(Word and item position data)
○ ○ ○ ○ ○ ○ ○
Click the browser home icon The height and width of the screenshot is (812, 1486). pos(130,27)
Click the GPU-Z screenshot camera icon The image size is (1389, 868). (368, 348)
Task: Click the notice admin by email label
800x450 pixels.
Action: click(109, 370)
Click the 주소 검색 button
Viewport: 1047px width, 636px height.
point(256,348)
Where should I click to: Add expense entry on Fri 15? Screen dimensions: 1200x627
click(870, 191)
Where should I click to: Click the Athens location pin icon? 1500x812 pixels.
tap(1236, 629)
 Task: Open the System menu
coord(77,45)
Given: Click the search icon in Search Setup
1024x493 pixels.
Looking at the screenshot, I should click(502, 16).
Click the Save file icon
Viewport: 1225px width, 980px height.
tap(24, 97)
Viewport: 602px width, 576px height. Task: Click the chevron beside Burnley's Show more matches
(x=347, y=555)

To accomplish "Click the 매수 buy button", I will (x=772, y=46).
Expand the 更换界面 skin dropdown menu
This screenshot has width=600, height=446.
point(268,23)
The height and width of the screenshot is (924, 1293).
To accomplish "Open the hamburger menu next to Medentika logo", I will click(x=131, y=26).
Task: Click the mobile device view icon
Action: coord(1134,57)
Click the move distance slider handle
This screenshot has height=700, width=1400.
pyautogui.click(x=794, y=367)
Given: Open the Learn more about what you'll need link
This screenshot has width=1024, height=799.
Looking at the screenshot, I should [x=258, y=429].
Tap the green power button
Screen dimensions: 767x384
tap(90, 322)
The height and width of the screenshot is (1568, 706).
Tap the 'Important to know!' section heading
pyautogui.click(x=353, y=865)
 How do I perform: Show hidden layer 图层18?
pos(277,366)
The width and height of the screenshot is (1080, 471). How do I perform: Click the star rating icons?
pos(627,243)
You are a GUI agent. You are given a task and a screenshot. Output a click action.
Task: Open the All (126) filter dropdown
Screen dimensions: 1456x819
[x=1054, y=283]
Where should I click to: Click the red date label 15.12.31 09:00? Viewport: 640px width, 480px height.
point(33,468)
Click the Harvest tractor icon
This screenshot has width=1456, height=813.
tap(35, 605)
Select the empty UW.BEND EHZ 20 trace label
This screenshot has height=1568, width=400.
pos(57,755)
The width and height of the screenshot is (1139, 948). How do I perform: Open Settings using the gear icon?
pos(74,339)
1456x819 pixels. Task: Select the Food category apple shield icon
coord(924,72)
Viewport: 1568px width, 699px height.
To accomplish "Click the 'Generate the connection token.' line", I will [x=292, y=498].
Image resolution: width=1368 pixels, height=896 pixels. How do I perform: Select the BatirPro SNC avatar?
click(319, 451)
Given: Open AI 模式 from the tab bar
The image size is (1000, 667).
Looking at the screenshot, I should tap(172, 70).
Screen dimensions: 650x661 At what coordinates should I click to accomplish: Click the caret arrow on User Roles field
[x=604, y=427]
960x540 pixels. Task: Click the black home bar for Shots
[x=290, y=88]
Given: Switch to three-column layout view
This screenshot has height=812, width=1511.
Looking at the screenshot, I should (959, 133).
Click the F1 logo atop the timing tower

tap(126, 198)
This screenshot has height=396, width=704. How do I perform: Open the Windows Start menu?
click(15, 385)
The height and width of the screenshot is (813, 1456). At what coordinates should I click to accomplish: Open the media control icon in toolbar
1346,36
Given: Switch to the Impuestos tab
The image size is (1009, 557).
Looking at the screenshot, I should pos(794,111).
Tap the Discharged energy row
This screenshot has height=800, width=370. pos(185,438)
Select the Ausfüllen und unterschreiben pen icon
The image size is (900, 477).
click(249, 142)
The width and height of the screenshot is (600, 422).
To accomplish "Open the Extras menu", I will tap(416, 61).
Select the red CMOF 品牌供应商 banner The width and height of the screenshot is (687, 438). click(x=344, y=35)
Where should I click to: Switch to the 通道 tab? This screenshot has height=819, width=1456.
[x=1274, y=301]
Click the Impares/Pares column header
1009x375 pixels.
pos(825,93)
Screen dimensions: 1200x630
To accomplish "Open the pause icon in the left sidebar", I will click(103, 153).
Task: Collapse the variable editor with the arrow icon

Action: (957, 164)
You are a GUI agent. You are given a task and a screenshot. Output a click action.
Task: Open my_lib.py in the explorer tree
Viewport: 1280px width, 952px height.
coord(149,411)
○ ○ ○ ○ ○ ○ ○
## Directive
Reproduce, unchanged, the lines of the listing above from the one containing "Tap the Discharged energy row" through the one containing "Action: (957, 164)", both of those included.

## Solution to this exercise
Tap the Discharged energy row
This screenshot has height=800, width=370. pos(185,438)
Select the Ausfüllen und unterschreiben pen icon
The image size is (900, 477).
click(249, 142)
The width and height of the screenshot is (600, 422).
To accomplish "Open the Extras menu", I will tap(416, 61).
Select the red CMOF 品牌供应商 banner The width and height of the screenshot is (687, 438). click(x=344, y=35)
Where should I click to: Switch to the 通道 tab? This screenshot has height=819, width=1456.
[x=1274, y=301]
Click the Impares/Pares column header
1009x375 pixels.
pos(825,93)
Screen dimensions: 1200x630
To accomplish "Open the pause icon in the left sidebar", I will click(103, 153).
Task: Collapse the variable editor with the arrow icon

Action: (957, 164)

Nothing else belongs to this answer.